#### Problem to work on:
The data below holds the lines to copy: everything from the line containing "Informativa sulla privacy (170, 595)" to the line containing "料金表 (650, 1683)", both ends included, set down exactly.

#### Input for this task:
______

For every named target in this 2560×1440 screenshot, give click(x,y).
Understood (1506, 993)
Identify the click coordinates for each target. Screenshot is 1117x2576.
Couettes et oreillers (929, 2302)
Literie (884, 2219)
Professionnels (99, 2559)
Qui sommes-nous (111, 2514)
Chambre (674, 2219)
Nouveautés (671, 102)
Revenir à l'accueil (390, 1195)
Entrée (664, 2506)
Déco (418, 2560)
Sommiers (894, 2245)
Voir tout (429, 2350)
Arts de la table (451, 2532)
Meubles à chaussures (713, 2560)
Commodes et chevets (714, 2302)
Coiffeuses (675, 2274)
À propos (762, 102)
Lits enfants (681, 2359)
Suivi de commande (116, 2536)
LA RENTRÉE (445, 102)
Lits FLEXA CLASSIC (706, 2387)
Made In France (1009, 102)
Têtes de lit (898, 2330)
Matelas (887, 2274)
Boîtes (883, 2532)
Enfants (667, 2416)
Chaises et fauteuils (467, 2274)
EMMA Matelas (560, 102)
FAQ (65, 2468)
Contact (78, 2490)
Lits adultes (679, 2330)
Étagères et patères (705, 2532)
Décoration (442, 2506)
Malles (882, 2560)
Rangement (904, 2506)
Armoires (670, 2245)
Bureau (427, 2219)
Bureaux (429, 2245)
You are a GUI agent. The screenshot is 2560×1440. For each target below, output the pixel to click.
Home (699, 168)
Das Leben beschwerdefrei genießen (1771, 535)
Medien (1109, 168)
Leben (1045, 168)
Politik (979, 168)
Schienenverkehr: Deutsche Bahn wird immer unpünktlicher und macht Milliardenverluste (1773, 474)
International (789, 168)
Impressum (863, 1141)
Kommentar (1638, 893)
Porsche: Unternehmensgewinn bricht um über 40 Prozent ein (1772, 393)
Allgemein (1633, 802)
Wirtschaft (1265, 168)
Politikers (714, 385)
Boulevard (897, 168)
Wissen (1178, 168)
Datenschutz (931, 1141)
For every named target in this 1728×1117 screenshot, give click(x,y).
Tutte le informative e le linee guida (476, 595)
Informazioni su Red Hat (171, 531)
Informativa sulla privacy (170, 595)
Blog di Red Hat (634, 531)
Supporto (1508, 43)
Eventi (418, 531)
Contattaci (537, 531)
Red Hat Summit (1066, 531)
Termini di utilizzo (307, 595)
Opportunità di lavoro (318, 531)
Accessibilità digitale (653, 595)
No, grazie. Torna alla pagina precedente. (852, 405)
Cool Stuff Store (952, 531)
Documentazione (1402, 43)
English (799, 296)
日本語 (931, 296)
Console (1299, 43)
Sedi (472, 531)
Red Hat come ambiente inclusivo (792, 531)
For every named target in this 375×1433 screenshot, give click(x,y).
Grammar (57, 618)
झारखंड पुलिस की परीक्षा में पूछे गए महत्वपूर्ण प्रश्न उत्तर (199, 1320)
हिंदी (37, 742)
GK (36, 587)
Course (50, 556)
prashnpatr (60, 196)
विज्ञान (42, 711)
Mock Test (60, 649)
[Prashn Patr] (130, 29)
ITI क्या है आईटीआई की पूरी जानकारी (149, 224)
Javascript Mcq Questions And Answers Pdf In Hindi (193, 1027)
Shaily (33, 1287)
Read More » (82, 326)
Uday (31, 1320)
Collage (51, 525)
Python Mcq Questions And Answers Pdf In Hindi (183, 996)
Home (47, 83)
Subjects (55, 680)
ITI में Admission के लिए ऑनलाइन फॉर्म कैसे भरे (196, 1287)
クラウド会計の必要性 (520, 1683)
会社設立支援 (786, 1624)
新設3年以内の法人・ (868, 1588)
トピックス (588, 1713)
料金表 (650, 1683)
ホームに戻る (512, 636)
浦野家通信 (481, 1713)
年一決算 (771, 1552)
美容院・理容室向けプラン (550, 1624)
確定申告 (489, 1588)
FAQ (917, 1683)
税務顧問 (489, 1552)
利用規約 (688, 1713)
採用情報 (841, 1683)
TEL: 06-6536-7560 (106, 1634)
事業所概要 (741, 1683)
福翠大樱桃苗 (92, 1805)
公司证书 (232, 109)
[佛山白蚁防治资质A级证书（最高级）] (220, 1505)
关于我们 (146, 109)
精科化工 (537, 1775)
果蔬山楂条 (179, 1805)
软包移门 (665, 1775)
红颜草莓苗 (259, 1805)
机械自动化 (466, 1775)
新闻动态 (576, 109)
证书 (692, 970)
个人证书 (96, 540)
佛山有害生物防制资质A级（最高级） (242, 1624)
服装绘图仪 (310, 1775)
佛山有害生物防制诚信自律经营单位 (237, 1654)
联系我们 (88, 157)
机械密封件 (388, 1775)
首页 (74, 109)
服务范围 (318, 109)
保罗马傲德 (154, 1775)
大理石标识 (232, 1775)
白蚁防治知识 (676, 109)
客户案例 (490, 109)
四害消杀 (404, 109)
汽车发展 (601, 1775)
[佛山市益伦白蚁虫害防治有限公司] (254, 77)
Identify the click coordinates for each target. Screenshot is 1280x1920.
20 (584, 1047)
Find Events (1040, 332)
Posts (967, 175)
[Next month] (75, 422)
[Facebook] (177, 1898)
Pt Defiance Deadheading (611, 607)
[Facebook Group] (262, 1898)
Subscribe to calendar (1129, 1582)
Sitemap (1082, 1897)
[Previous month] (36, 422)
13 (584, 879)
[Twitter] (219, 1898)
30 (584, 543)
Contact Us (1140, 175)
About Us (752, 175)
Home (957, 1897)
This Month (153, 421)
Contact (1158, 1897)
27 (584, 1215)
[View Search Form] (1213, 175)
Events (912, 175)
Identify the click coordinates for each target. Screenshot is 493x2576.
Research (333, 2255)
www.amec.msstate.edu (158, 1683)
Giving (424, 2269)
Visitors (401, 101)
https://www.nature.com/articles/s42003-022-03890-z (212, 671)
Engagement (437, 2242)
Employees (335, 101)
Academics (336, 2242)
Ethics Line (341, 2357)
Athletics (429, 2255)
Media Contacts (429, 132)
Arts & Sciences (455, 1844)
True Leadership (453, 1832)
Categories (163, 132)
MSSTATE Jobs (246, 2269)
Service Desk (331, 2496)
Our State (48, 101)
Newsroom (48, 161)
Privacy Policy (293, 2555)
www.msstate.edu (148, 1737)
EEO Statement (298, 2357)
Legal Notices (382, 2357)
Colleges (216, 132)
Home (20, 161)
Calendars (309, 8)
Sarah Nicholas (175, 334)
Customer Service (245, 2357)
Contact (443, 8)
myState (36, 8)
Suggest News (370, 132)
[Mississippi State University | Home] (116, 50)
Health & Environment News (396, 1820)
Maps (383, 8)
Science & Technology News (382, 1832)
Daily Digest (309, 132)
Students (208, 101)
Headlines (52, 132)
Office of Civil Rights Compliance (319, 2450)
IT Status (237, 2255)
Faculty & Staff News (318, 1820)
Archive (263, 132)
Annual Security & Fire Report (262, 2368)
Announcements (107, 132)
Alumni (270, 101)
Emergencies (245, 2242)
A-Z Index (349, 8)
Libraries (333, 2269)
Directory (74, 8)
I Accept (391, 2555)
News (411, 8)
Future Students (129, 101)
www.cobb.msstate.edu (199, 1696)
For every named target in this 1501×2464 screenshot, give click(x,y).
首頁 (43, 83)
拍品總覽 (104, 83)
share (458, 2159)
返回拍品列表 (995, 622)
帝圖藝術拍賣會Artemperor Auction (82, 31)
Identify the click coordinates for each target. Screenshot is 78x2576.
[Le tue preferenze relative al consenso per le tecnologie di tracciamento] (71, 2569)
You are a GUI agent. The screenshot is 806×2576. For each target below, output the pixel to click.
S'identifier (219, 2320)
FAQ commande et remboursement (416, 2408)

______

#### Output of the exercise:
Informativa sulla privacy (170, 595)
Blog di Red Hat (634, 531)
Supporto (1508, 43)
Eventi (418, 531)
Contattaci (537, 531)
Red Hat Summit (1066, 531)
Termini di utilizzo (307, 595)
Opportunità di lavoro (318, 531)
Accessibilità digitale (653, 595)
No, grazie. Torna alla pagina precedente. (852, 405)
Cool Stuff Store (952, 531)
Documentazione (1402, 43)
English (799, 296)
日本語 (931, 296)
Console (1299, 43)
Sedi (472, 531)
Red Hat come ambiente inclusivo (792, 531)
For every named target in this 375×1433 screenshot, give click(x,y).
Grammar (57, 618)
झारखंड पुलिस की परीक्षा में पूछे गए महत्वपूर्ण प्रश्न उत्तर (199, 1320)
हिंदी (37, 742)
GK (36, 587)
Course (50, 556)
prashnpatr (60, 196)
विज्ञान (42, 711)
Mock Test (60, 649)
[Prashn Patr] (130, 29)
ITI क्या है आईटीआई की पूरी जानकारी (149, 224)
Javascript Mcq Questions And Answers Pdf In Hindi (193, 1027)
Shaily (33, 1287)
Read More » (82, 326)
Uday (31, 1320)
Collage (51, 525)
Python Mcq Questions And Answers Pdf In Hindi (183, 996)
Home (47, 83)
Subjects (55, 680)
ITI में Admission के लिए ऑनलाइन फॉर्म कैसे भरे (196, 1287)
クラウド会計の必要性 (520, 1683)
会社設立支援 (786, 1624)
新設3年以内の法人・ (868, 1588)
トピックス (588, 1713)
料金表 (650, 1683)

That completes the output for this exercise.